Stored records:
########################################

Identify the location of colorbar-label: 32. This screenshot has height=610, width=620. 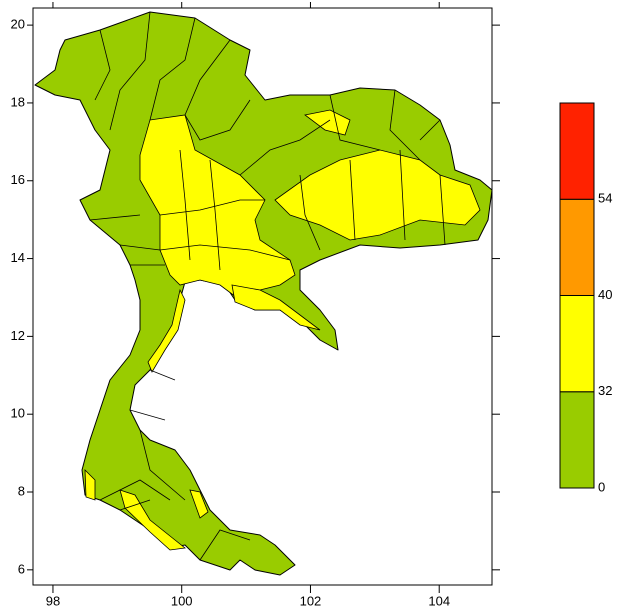
(605, 390).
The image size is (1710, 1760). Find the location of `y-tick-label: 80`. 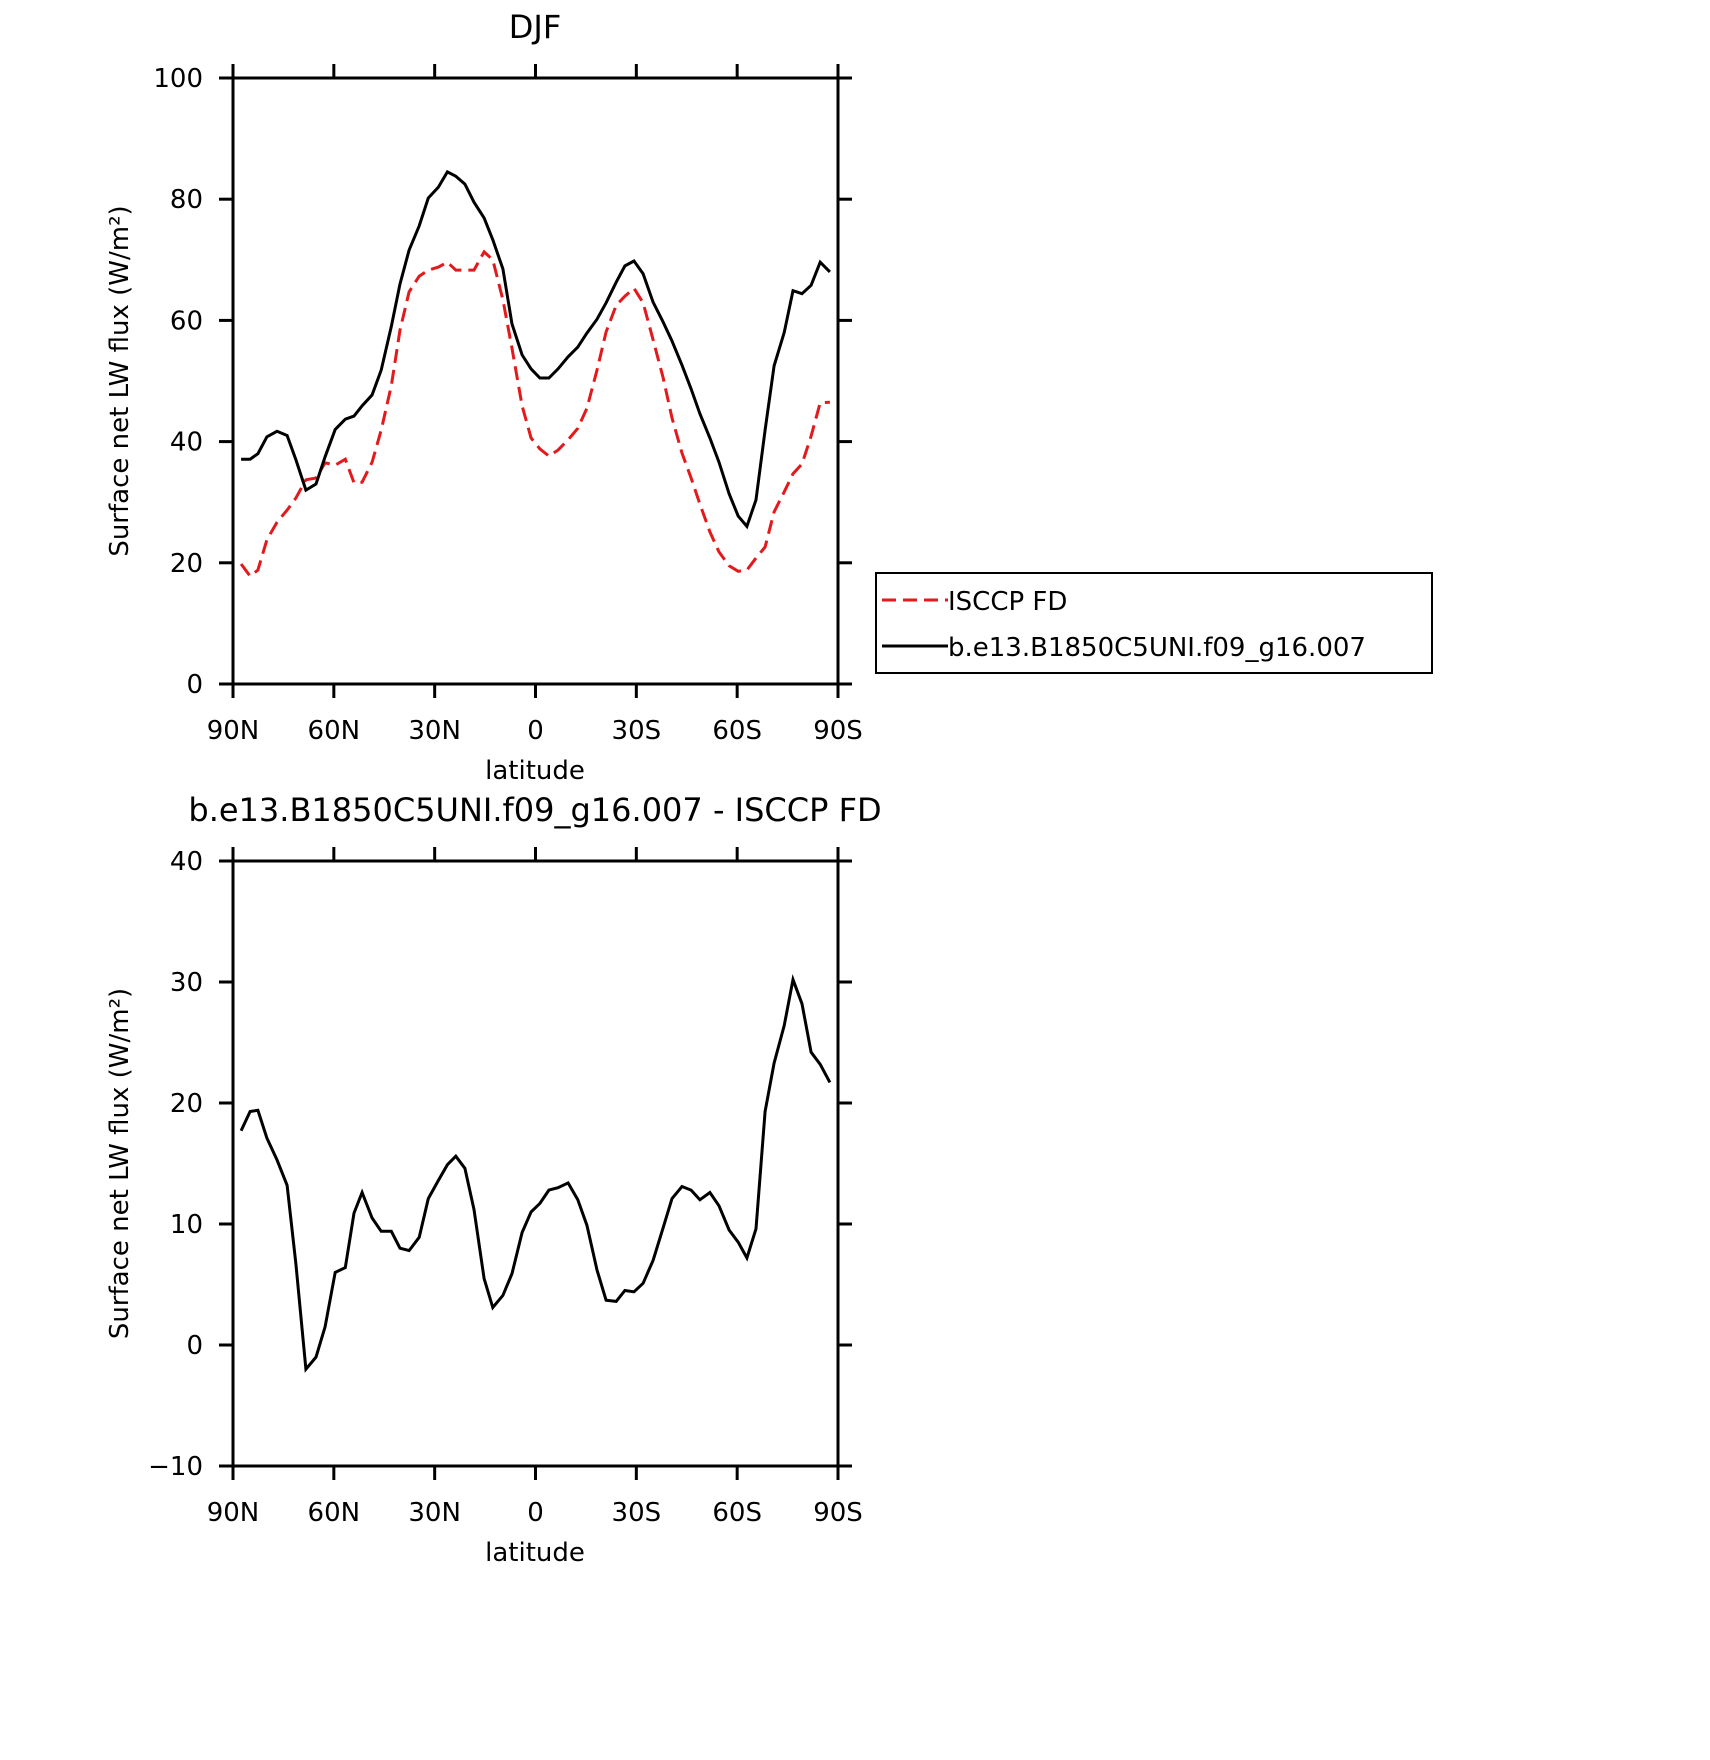

y-tick-label: 80 is located at coordinates (186, 200).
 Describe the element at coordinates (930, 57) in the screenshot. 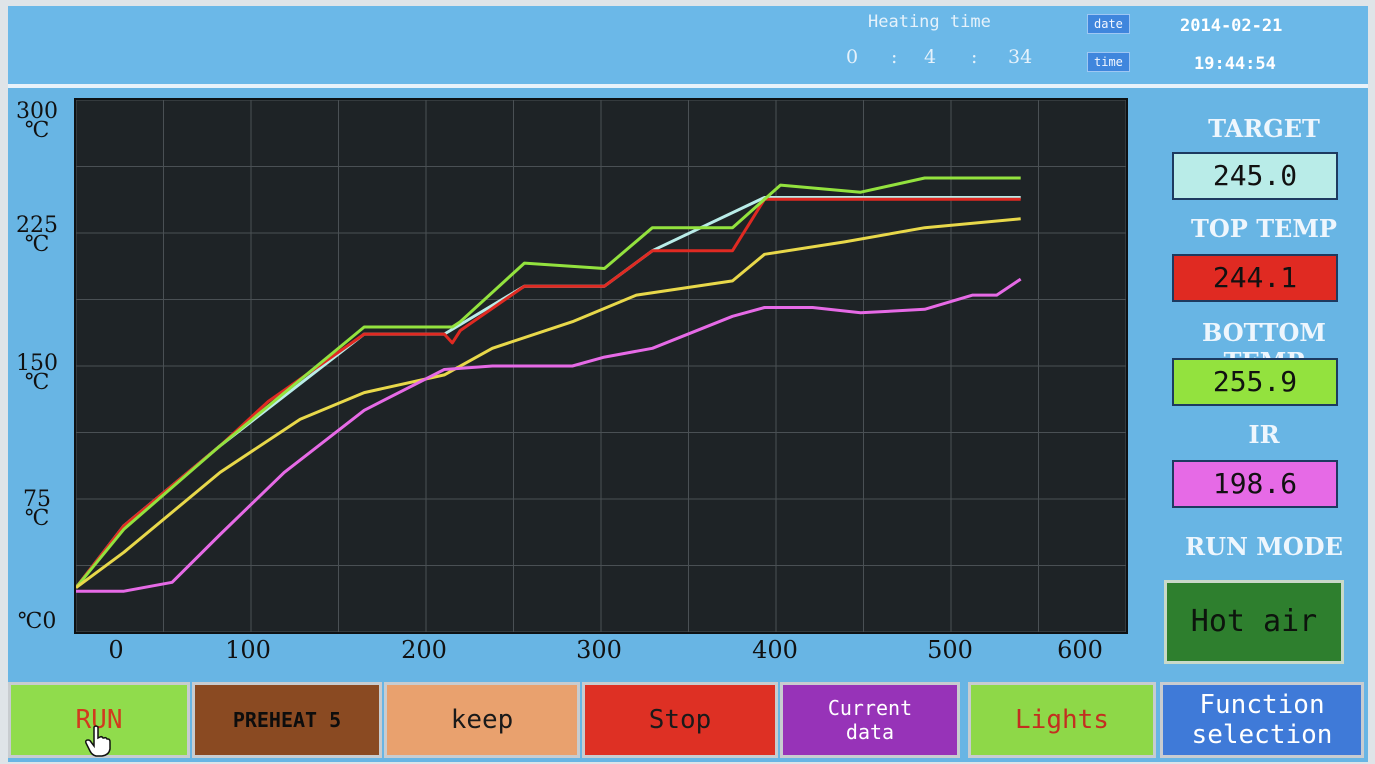

I see `heating-time-minutes: 4` at that location.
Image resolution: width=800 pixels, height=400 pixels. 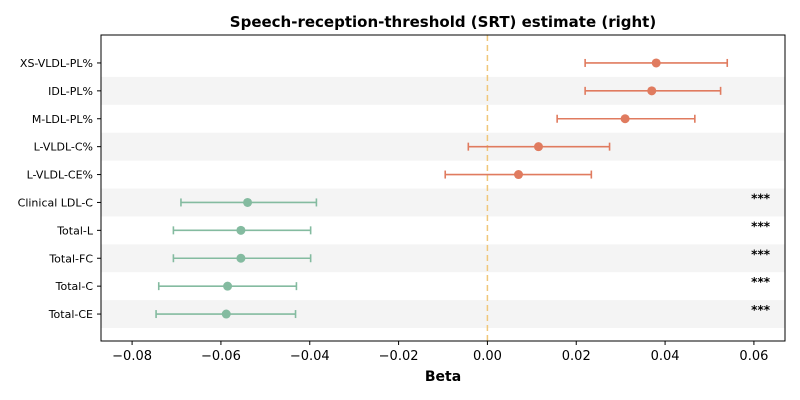 What do you see at coordinates (64, 148) in the screenshot?
I see `y-tick-label: L-VLDL-C%` at bounding box center [64, 148].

########################################

### TASK ITEM
Copy the rows word for word, from the start through the line that contains "at that location.", leaving the pictures out.

### SOLUTION BELOW
Identify the location of colorbar-label: 32. This screenshot has height=610, width=620. 
(605, 390).
The image size is (1710, 1760). Find the location of `y-tick-label: 80`. 

y-tick-label: 80 is located at coordinates (186, 200).
 Describe the element at coordinates (930, 57) in the screenshot. 

I see `heating-time-minutes: 4` at that location.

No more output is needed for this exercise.